Alcohol use causes well-established changes in sleep patterns, such as decreased sleep latency, decreased stage IV sleep, and precipitation or aggravation of sleep apnea [101]. There are also age-associated changes in sleep patterns including increased REM episodes, a decrease in REM length, a decrease in stage III and IV sleep, and increased awakenings. Age-associated changes in sleep can all be worsened by alcohol use and depression. Moeller and colleagues [102] demonstrated in younger subjects that alcohol and depression had additive effects upon sleep disturbances when they occurred together [102]. Wagman and colleagues [101] also have demonstrated that abstinent alcoholics did not sleep well because of insomnia, frequent awakenings, and REM fragmentation [101]; however, when these subjects ingested alcohol, sleep periodicity normalized and REM sleep was temporarily suppressed, suggesting that alcohol use could be used to self-medicate for sleep disturbances. A common anecdote from patients is that alcohol is used to help with sleep problems. […] The use of alcohol to self-medicate is considered maladaptive [34] and is associated with a host of negative outcomes. […] The use of alcohol to aid with sleep has been found to disrupt sleep architecture and cause sleep-related problems and daytime sleepiness [35, 36, 46]. Though alcohol is commonly used to aid with sleep initiation, it can worsen sleep-related breathing disorders and cause snoring and obstructive sleep apnea [36].”

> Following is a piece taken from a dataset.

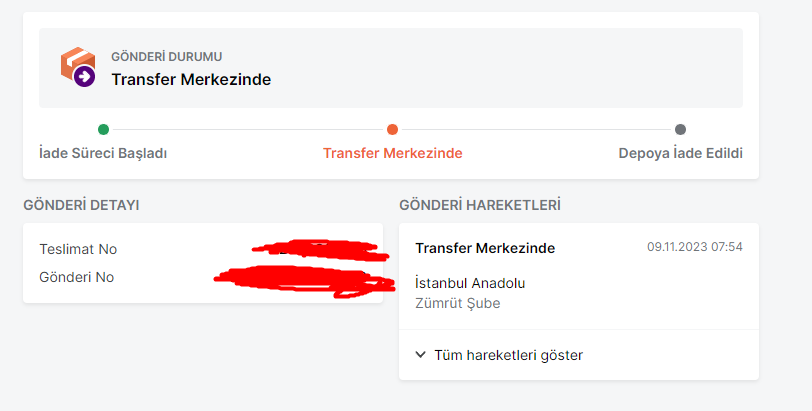The height and width of the screenshot is (411, 812).
Task: Select the Depoya İade Edildi step label
Action: pyautogui.click(x=680, y=154)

Epidemiologic studies have clearly demonstrated that comorbidity between alcohol use and other psychiatric symptoms is common in younger age groups. Less is known about comorbidity between alcohol use and psychiatric illness in late life [88]. […] Blow et al. [90] reviewed the diagnosis of 3,986 VA patients between ages 60 and 69 presenting for alcohol treatment [90]. The most common comorbid psychiatric disorder was an affective disorder found in 21 % of the patients. […] Blazer et al. [91] studied 997 community dwelling elderly of whom only 4.5% had a history of alcohol use problems [91]; […] of these subjects, almost half had a comorbid diagnosis of depression or dysthymia. Comorbid depressive symptoms are not only common in late life but are also an important factor in the course and prognosis of psychiatric disorders. Depressed alcoholics have been shown to have a more complicated clinical course of depression with an increased risk of suicide and more social dysfunction than non-depressed alcoholics [9296]. […]  Alcohol use prior to late life has also been shown to influence treatment of late life depression. Cook and colleagues [94] found that a prior history of alcohol use problems predicted a more severe and chronic course for depression [94]. […] The effect of past heavy alcohol use is [also] highlighted in the findings from the Liverpool Longitudinal Study demonstrating a fivefold increase in psychiatric illness among elderly men who had a lifetime history of 5 or more years of heavy drinking [24]. The association between heavy alcohol consumption in earlier years and psychiatric morbidity in later life was not explained by current drinking habits. […] While Wernicke-Korsakoff’s syndrome is well described and often caused by alcohol use disorders, alcohol-related dementia may be difficult to differentiate from Alzheimer’s disease. Clinical diagnostic criteria for alcohol-related dementia (ARD) have been proposed and now validated in at least one trial, suggesting a method for distinguishing ARD, including Wernicke-Korsakoff’s syndrome, from other types of dementia [97, 98]. […] Finlayson et al. [100] found that 49 of 216 (23%) elderly patients presenting for alcohol treatment had dementia associated with alcohol use disorders [100].”